In an unusual broadside, a top official for the UN High Commissioner for Refugees accused "bureaucrats and politicians" of overruling doctors and putting lives at risk at camps on Nauru and Manus.
Australia holds unauthorized migrants who try to reach the island continent by boat in "off-shore detention" - part of a harsh policy designed to deter would-be asylum-seekers.
UNHCR's Catherine Stubberfield decried the policy as "sold too simplistically" and said changing it was now a matter of "basic human treatment and decency."
The Royal Australasian College of Physicians (RACP) on Monday also threw its voice behind those calling for the government to change course.
Around 160 people remain on the island of Nauru - including women and children - and it is believed as many as 600 men are still in transition centers on Manus after the Australian-run camp there was closed late last year.

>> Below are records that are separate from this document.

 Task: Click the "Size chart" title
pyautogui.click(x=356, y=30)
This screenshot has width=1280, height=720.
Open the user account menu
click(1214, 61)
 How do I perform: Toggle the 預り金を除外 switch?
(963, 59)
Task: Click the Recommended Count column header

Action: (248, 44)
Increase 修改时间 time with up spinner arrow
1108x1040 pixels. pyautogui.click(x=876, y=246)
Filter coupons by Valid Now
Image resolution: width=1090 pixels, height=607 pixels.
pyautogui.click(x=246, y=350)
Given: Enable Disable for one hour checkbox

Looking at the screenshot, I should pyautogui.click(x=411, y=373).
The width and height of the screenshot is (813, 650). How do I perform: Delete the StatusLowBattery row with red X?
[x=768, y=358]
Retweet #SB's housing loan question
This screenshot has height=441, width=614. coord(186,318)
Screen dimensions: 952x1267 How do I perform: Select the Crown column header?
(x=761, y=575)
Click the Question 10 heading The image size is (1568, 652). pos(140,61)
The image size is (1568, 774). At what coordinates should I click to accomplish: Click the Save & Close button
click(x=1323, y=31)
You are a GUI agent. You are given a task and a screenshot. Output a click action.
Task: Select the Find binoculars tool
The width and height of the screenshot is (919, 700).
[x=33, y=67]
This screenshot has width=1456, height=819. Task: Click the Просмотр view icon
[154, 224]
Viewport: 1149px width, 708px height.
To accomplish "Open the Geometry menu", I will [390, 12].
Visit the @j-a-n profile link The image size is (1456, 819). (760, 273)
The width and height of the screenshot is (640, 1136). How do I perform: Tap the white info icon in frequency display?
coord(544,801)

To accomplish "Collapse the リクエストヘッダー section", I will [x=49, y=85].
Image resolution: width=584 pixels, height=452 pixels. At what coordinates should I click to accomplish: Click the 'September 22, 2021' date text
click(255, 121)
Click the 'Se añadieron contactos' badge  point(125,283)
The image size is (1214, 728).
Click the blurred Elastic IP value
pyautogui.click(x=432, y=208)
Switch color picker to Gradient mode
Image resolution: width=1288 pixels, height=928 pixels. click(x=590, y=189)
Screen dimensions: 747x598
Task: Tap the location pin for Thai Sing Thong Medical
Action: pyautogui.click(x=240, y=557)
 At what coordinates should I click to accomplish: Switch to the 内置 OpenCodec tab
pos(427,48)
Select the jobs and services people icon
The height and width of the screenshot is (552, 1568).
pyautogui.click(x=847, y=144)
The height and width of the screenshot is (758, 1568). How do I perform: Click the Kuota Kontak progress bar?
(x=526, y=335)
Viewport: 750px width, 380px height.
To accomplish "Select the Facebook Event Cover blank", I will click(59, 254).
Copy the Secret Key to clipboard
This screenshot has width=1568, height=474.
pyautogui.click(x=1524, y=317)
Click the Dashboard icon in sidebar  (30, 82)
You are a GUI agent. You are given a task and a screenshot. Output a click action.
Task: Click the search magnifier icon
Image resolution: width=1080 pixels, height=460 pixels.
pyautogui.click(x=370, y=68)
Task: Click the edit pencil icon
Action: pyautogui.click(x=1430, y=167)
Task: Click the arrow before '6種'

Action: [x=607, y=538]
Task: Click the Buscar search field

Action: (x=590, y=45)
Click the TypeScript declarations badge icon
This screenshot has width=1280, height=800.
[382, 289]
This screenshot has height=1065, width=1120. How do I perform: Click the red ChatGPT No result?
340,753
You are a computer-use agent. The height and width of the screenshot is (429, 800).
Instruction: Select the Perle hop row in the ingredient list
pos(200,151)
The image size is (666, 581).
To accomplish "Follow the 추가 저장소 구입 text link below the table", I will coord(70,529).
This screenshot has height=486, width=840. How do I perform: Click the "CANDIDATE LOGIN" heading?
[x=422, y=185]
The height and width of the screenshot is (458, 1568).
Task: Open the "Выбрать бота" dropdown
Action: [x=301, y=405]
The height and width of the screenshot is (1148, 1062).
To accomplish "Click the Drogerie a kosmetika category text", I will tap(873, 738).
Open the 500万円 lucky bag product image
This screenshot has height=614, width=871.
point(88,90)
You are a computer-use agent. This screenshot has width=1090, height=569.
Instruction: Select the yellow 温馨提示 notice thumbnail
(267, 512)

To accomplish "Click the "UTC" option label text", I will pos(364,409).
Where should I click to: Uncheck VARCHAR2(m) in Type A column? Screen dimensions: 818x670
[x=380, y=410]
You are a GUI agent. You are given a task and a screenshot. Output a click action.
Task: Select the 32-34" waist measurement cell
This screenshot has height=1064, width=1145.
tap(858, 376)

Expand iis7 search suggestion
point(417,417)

The minority government of Prime Minister Scott Morrison has quietly agreed to transfer children off Nauru, but is under fierce pressure to close it completely.
Doctor and independent member of parliament Kerryn Phelps on Monday put forward legislation requiring the temporary transfer from Nauru or Manus of anyone assessed as needing medical treatment as well as the temporary transfer of all children and their families from Nauru.
Eyewitnesses - including AFP journalists - have reported a dire situation on Nauru, with families living under constant fear of loved ones committing suicide.
On Monday, Medecins Sans Frontieres also reported that almost a third of the people they had treated on Nauru before being expelled by the government in October had reported attempted suicide.
A dozen patients, the organization said, had been diagnosed with "resignation syndrome" - a condition that causes people to withdraw into themselves in an almost comatose state.